El chorizo, demagogo del cocido

Imposible leer esto sin desear de inmediato ponerse un babero y degustar el guiso por antonomasia de la gastronomía nacional.

Vicente Blasco Ibáñez, Arroz y Tartana:

“¡Soberbia sopa! Flotaban en su superficie las nubes de grasa, y entre las rebanaditas de pan impregnadas de suculento líquido, los menudillos de la gallina, las tiernas yemas de color de ámbar y los negruzcos hígados, que se deshacían al entrar en la boca.
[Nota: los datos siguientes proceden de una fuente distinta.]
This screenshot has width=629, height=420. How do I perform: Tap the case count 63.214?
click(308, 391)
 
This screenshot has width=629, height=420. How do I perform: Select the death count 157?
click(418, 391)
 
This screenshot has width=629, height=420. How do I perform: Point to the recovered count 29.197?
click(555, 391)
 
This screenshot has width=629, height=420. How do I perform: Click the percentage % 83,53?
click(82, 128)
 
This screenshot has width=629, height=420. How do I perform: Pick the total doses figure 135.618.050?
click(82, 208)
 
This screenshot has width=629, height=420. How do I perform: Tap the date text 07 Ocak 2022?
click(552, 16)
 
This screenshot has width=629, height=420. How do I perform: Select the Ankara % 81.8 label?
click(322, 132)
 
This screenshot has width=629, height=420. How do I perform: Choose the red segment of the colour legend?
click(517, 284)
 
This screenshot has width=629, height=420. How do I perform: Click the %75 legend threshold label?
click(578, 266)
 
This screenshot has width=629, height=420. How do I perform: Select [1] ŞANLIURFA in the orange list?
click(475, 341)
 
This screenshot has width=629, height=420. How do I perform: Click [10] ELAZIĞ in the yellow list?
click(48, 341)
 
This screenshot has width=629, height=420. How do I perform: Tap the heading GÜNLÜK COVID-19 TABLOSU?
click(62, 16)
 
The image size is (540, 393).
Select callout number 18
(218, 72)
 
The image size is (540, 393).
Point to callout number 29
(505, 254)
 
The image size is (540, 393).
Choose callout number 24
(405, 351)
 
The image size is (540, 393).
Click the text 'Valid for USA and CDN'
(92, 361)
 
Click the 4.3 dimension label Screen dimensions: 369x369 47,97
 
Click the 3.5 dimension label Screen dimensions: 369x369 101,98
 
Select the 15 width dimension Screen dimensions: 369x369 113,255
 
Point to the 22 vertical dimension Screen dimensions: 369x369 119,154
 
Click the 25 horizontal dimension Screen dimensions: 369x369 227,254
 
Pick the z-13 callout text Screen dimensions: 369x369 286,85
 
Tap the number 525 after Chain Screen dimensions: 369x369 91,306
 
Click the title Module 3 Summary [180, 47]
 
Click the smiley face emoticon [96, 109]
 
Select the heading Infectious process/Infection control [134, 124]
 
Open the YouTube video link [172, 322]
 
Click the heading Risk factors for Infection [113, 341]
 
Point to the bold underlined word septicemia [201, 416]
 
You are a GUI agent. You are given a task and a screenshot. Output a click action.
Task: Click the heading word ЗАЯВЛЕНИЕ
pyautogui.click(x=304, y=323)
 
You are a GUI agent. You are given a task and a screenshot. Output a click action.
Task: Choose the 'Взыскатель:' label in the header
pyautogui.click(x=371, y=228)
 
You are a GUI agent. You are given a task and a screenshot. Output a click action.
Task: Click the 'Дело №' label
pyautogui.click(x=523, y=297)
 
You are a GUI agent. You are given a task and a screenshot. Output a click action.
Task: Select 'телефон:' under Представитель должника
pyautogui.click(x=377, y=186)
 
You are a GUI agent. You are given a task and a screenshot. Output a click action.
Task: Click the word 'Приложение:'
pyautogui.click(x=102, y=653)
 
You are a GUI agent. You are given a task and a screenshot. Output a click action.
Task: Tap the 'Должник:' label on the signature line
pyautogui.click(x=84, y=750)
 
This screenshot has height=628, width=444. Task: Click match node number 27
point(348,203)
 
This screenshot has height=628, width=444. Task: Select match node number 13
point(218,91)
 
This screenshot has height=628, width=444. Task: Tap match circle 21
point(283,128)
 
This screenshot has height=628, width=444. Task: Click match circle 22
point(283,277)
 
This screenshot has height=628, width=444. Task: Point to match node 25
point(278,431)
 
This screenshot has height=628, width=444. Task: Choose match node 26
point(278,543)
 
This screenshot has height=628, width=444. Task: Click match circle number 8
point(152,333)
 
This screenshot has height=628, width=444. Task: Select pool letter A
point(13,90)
A continuación salió el cocido, dos fuentes magníficas que exhalaban un vaho consolador, un tufillo alimenticio que se colaba hasta el fondo del estómago. En la una, las patatas amarillentas, los reventones garbanzos, sacando fuera del estuche de piel su carne rojiza; la col, que se deshacía como manteca vegetal; los nabos blancos y tiernos, con su olorcillo amargo; y en la otra fuente, las grandes tajadas de ternera, con su complicada filamenta y su brillante jugo; el tocino temblón como gelatina nacarada; la negra morcilla reventando para asomar sus entrañas al través de la envoltura de tripa y el escandaloso chorizo, demagogo del cocido, que todo lo pinta de rojo, comunicando al caldo el ardor de un discurso de club”.